ALLotaxonometer for all
Completed (October – December 2022)
The ALLotaxonometry project was originally created in 2019 with Peter Dodds and team and was published in the paper Allotaxonometry and rank-turbulence divergence: A universal instrument for comparing complex systems (link)which introduced ‘allotaxonometry’ along with ‘rank-turbulence divergence’, a tunable instrument for comparing any two (Zipfian) ranked lists of components.It included explorations of Language use on Twitter and in books, species abundance, baby name popularity, market capitalization, performance in sports, mortality causes, and job titles.
The primary purpose of the alloxonometer in general is to calculate and visualize the difference between two different realizations of large multinomial distributions in terms of how how types (e.g. words) in those distributions differ in frequency ranking, and to visualize how specific different types contribute to this difference.
The allotaxonometer was met with a welcome reception, having been cited 25 times in two years and eliciting positive comments from reviewers when used in papers e.g. “The unigram distribution analysis is thorough and instructive, some of the methodology (using rank-turbulence-divergence) was not familiar to me but seems like a good tool for the task.” Generally this type of visualization seems like it could be widely used in a number of disciplines and industries. Even within one use case, analysis of two corpora of textual data, the applications are many. Consider how often people use word clouds or tree-maps. A non-trivial percentage of those visualizations would be better analyzed with an allotaxonograph.

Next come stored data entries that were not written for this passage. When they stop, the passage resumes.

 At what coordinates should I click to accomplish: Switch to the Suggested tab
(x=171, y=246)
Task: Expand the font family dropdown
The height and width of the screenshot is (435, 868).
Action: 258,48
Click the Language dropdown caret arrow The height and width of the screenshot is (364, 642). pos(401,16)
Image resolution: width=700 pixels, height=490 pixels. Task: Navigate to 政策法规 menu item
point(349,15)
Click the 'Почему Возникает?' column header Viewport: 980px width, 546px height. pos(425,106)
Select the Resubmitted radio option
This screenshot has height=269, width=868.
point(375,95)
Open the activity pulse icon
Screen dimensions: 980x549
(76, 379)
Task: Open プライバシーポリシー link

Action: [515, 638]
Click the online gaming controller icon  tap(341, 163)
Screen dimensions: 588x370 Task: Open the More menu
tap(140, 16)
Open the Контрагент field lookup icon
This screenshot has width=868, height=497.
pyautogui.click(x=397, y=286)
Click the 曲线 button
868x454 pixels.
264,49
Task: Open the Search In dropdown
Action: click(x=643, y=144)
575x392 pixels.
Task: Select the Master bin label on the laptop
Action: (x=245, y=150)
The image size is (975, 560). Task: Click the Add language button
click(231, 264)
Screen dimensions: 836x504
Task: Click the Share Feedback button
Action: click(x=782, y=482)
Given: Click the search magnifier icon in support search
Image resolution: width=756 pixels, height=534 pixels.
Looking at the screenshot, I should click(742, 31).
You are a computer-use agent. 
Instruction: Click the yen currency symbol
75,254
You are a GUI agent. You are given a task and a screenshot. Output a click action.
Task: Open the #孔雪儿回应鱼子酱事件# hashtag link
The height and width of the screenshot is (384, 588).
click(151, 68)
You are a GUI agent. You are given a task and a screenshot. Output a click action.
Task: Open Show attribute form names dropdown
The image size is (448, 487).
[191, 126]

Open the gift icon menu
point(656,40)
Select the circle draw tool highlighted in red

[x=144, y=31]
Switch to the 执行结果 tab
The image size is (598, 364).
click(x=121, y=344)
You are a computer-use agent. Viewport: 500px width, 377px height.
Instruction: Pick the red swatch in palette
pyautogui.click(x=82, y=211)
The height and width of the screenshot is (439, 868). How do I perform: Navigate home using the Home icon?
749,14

The current iteration of the allotaxonometer has a number of barriers preventing its widespread use. Most importantly, the version which produces the sharpest visualization is implemented only in Matlab, and while the code for this use is open source, adapting that code for use on a users data of interest requires manually editing Matlab code, which can be daunting or perceived as impossible for many potential end-users.
The potential widespread applicability of this tool for use with large quantities of textual data is of special interest to all members of this project, as we are all heavily considering exploring the industry side of computational social science in our careers in the next decade, and having an open-source widely-used tool on our resumes and featured on our personal websites would be a boon for our hireability in an industry position that might use such a in an industry position that might use such a tool. We see making the Allotaxonometer in a more common language and adding interactivity and functionality a way to increase its lifespan and advance research using it as a tool.
Translate the Allotaxonometer from Matlab to Java Script D3 – The diamond plot which is the backbone of the allotaxonograph instrument. Getting this figure right means that we can trust our source-code. We can build the diamond plot for the first and most basic rank-turbulence metric.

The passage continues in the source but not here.